Word for word, copy the line that contains "Where should I click to: Select" and each line after it in the data below. Pictures stay out of the copy.

● **Records supplied**:
*-*-*
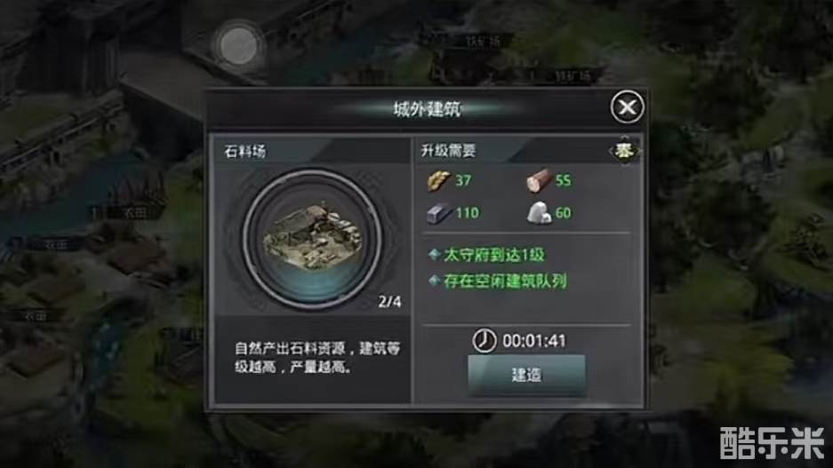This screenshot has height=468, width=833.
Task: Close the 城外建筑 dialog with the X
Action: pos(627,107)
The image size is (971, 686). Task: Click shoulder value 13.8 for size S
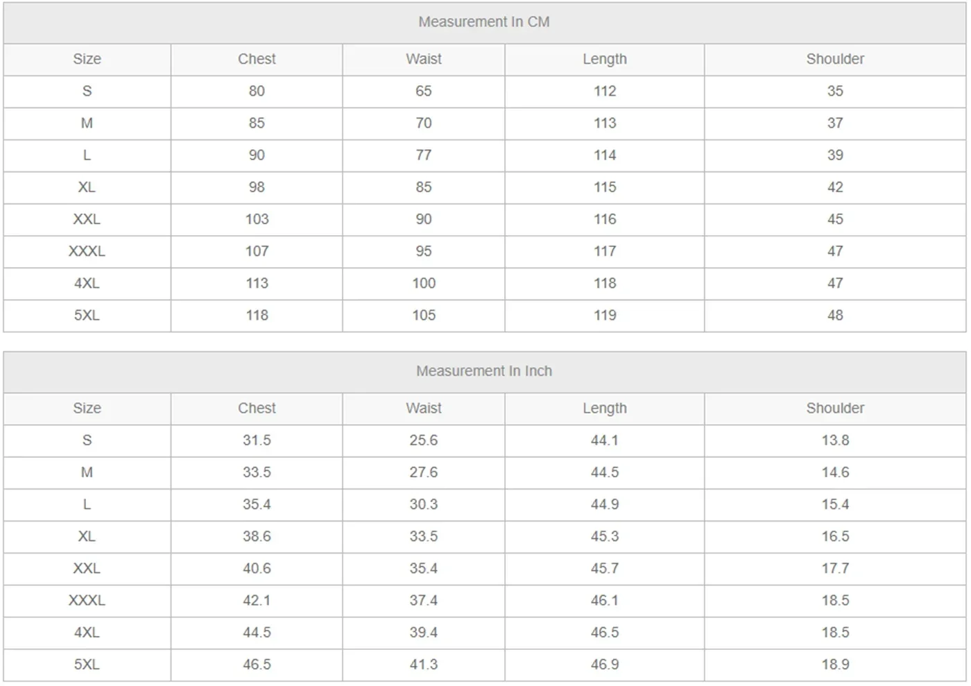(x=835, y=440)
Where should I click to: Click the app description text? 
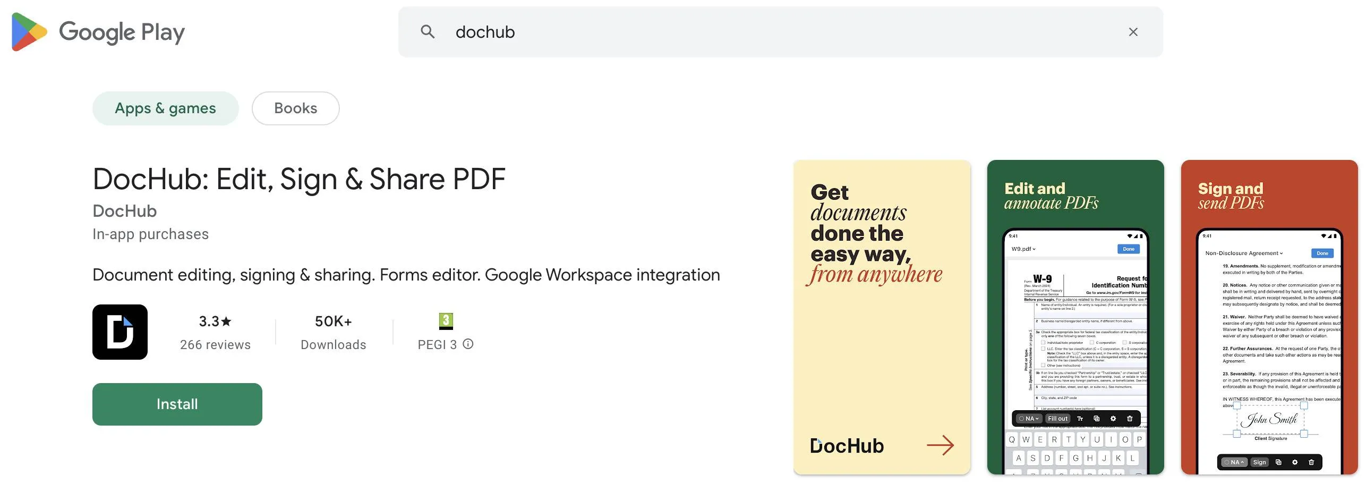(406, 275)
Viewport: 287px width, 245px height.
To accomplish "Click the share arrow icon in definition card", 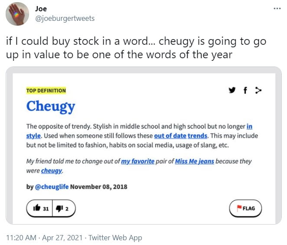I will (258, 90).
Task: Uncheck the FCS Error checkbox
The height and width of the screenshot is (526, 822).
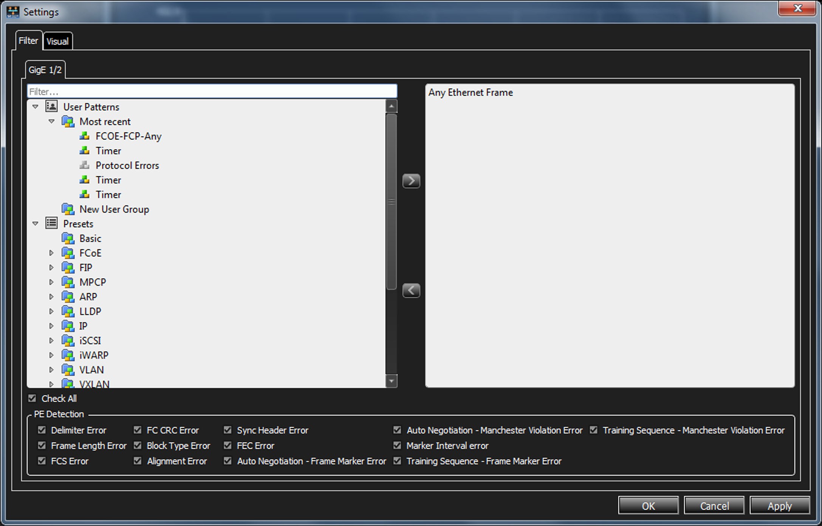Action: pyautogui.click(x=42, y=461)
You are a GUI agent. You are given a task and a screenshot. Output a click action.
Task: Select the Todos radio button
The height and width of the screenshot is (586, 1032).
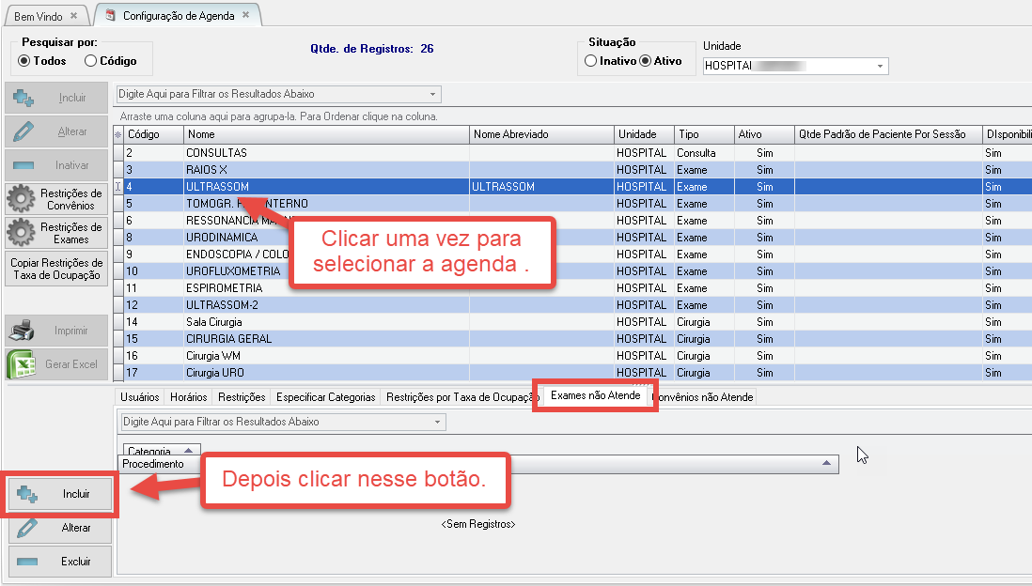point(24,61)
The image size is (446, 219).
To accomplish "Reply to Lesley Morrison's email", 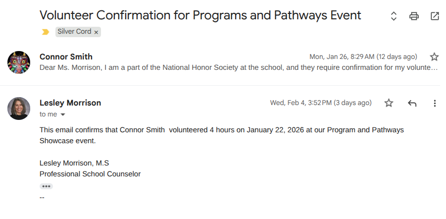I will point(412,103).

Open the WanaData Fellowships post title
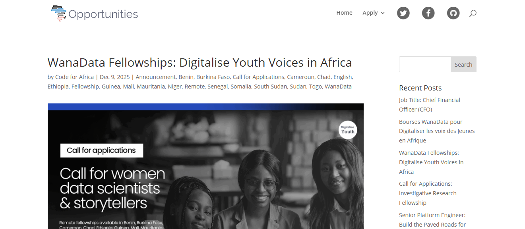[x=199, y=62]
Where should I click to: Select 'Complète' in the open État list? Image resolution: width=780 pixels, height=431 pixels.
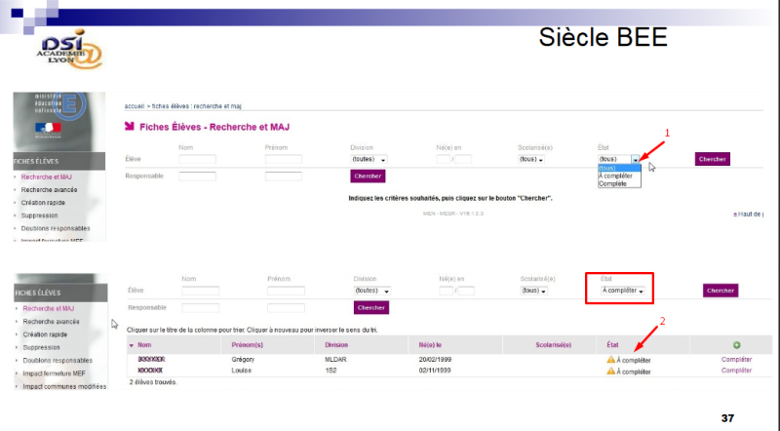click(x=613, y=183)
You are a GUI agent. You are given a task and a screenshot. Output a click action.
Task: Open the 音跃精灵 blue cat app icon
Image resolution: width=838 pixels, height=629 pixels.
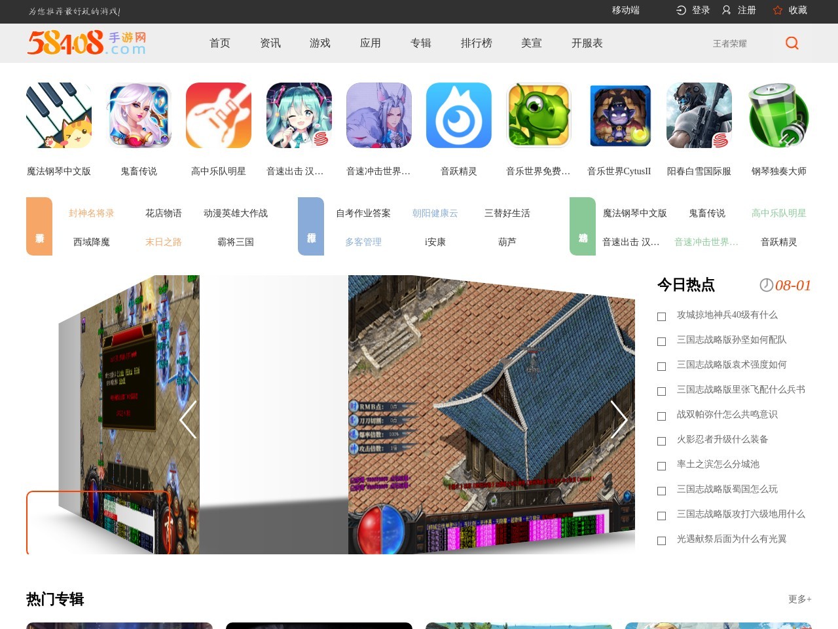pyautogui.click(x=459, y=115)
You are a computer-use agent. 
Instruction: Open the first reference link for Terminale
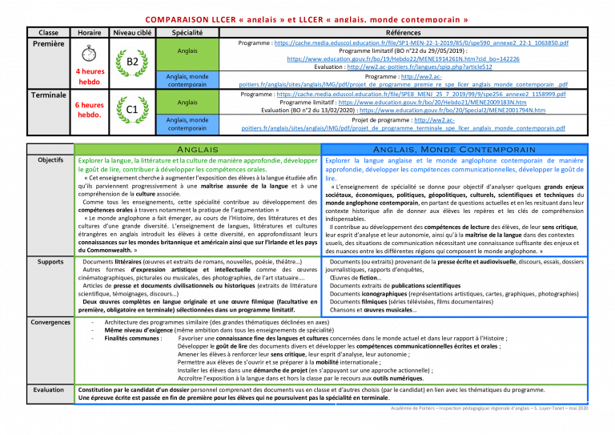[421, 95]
*-*-*
● **Answer to the problem**:
Where should I click to: Select 'Complète' in the open État list? Image resolution: width=780 pixels, height=431 pixels.
click(x=613, y=183)
You are a GUI agent. You are given a task and a screenshot. Output a click action.
Task: Open the 音跃精灵 blue cat app icon
Image resolution: width=838 pixels, height=629 pixels.
pyautogui.click(x=459, y=115)
You are a computer-use agent. 
Instruction: Open the first reference link for Terminale
[421, 95]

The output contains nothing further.